It's Always Been Me
Carter's POV:
Runt's friend came through, and we were able to pick up a batch of our very own My White Walls t-shirts. We were pretty stoked, and Ronnie's merch girl agreed to sell them at her booth.
"Hey love," I looked up and grinned when I saw it was Jacky. Then my smile dropped. I couldn't look at him. I'm dating and cheating on his best friend, I'm disgusting and evil.
And I can't stop.
I guess what they say is true, once an addict, always an addict. And I, I was addicted to Craig.
"Jacky. I need to talk to you," I sighed, still not meeting his gaze.
"What is it?" He asked, suddenly concerned. Which added to my guilt. He shouldn't care about me. I suck as a person. Truly.
"I feel so guilty, scared, and stuck," I spoke, barely above a whisper.
"Why?" It was a simple question, but it broke me. The floodgates broke and I stood.
"Where is Ronnie?" I asked
"The bus but-" I didn't let him finish, I ran to the bus. I banged on the door, and after thirty seconds of no answer I pulled the door open and stomped in. I heard the shower going, but I didn't care. I walked to the bathroom and opened the door. I walked to the shower and pulled Ronnie out.
"What the fuck?" A very confused, naked, and wet Ronnie asked. He smiled a bit when he saw it was me, but it faded.
"What's wrong?" He asked, pulling a towel around himself. Usually I'd ask he didn't, usually I wouldn't even be able to talk I'd be so crazed with his body, but not now. Now was very different.
"I'm cheating on you," I sobbed. Ronnie stopped breathing.
"What?" He asked, looking genuinely confused.
"I'm cheating on you," I repeated.
"Carter-" he started, I stopped him.
"Look, I know I'm disgusting, and I treat you horribly, and I don't deserve you. I've done so much to hurt you, and you always forgive me. You always take me back, and everything you've ever done plays in my head whenever I'm with him. I feel so guilty, so gross. But I can't stop! And I can't understand it, because I really do love you.
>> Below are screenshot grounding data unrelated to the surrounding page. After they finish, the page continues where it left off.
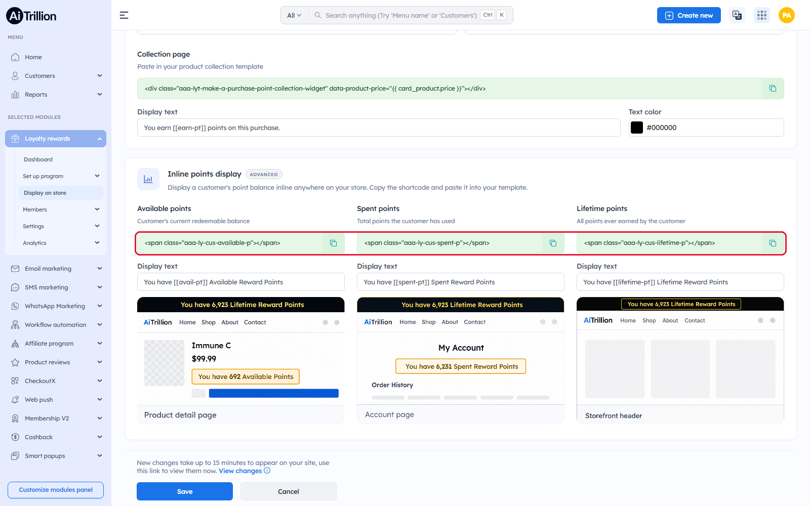Open Dashboard under Loyalty rewards
This screenshot has height=506, width=810.
click(38, 160)
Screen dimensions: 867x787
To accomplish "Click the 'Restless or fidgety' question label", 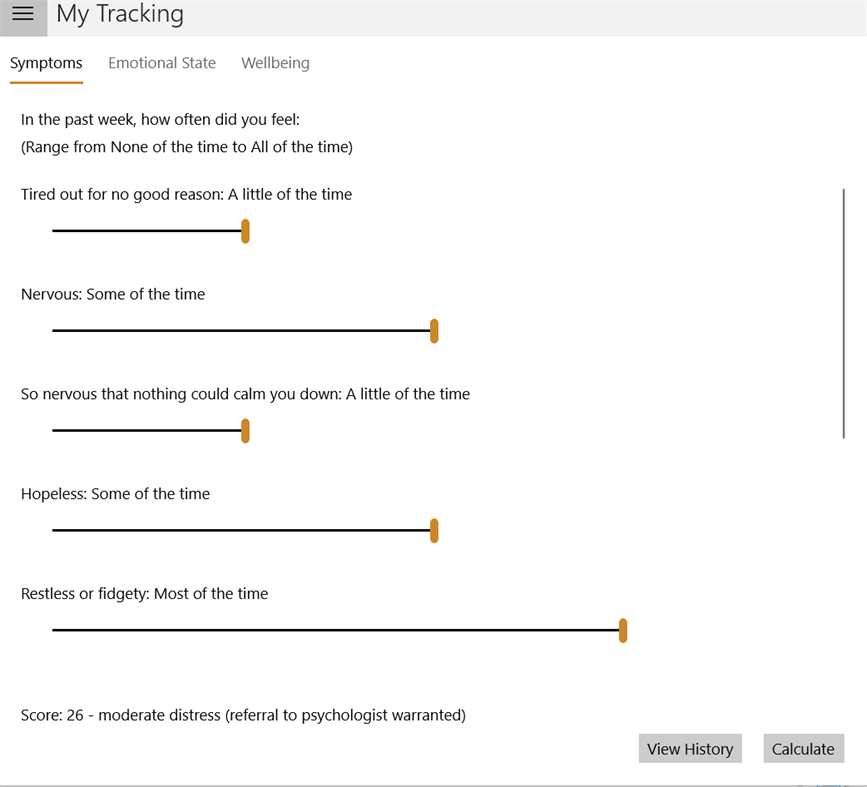I will (x=144, y=594).

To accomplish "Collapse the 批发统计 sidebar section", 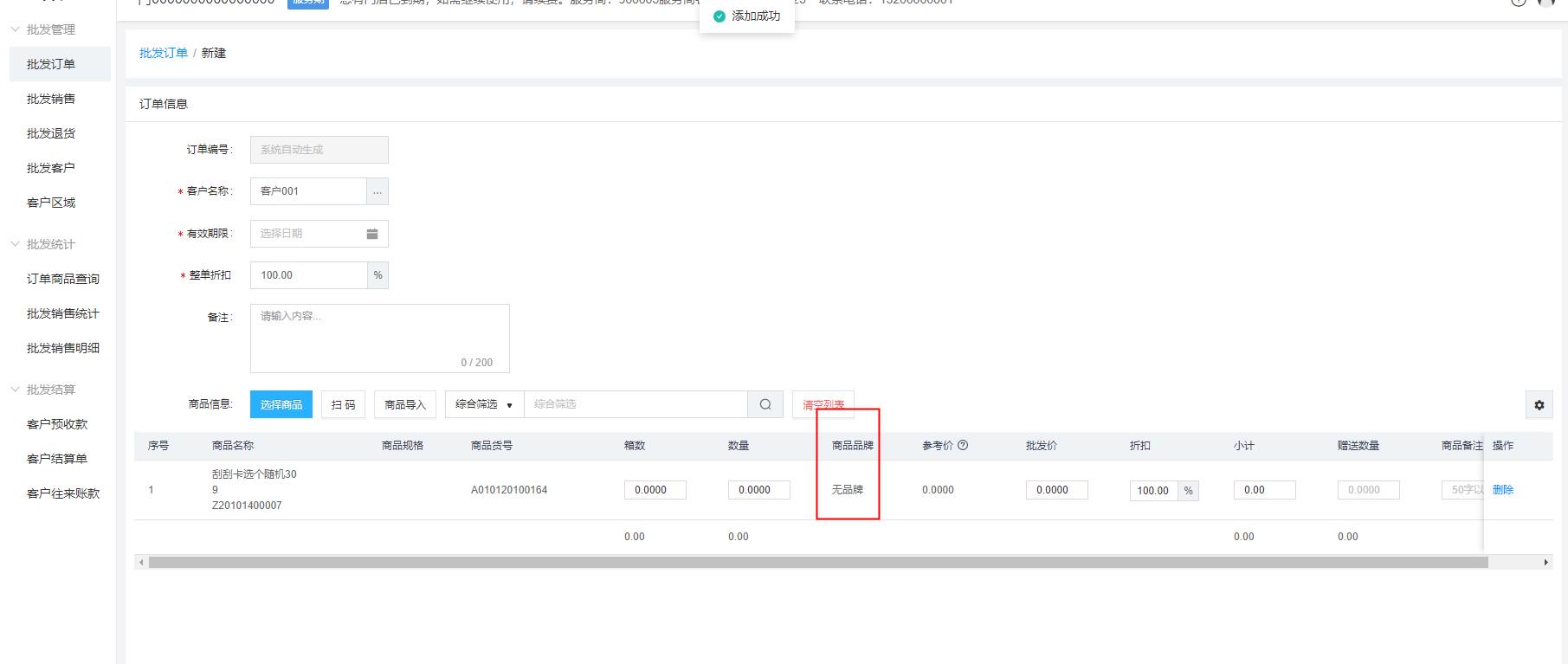I will click(16, 244).
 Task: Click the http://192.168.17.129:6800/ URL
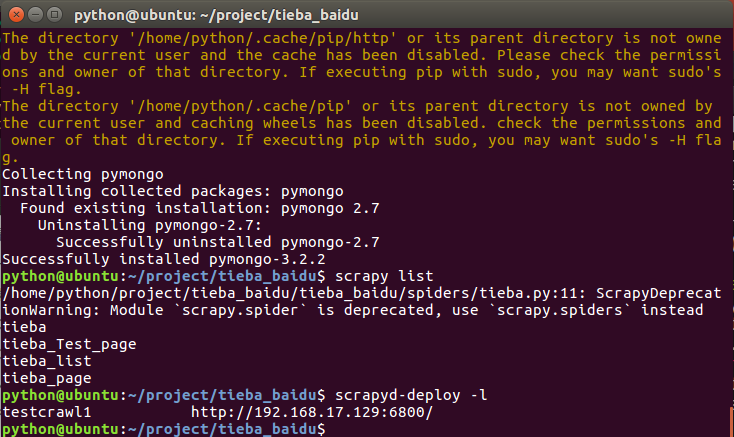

I am in love with you, and that will never stop, that will never go away. You were my first, and my everything. But I can't trust myself, I can't stop. It's like the oxy all over again, it's the rush. The wrongness of it all just attracts and excites more than you'll ever know, and as much as it hurts me to say this, I think I love him," I rushed. Ronnie stood there, taking it all in, taking me in. He turned and cut the shower off. He turned back to me and said
"Who?" And instead of being angry, he looked sad. He looked sad and genuinely curious.
"I can't say," I spoke. He nodded, not pushing. I felt like he himself was afraid of the answer.
"Is this why you broke down in the restaurant?" He asked again. I just nodded, my body shaking so bad I couldn't do anything else. He took notice and stepped closer to me. I shook my head at him.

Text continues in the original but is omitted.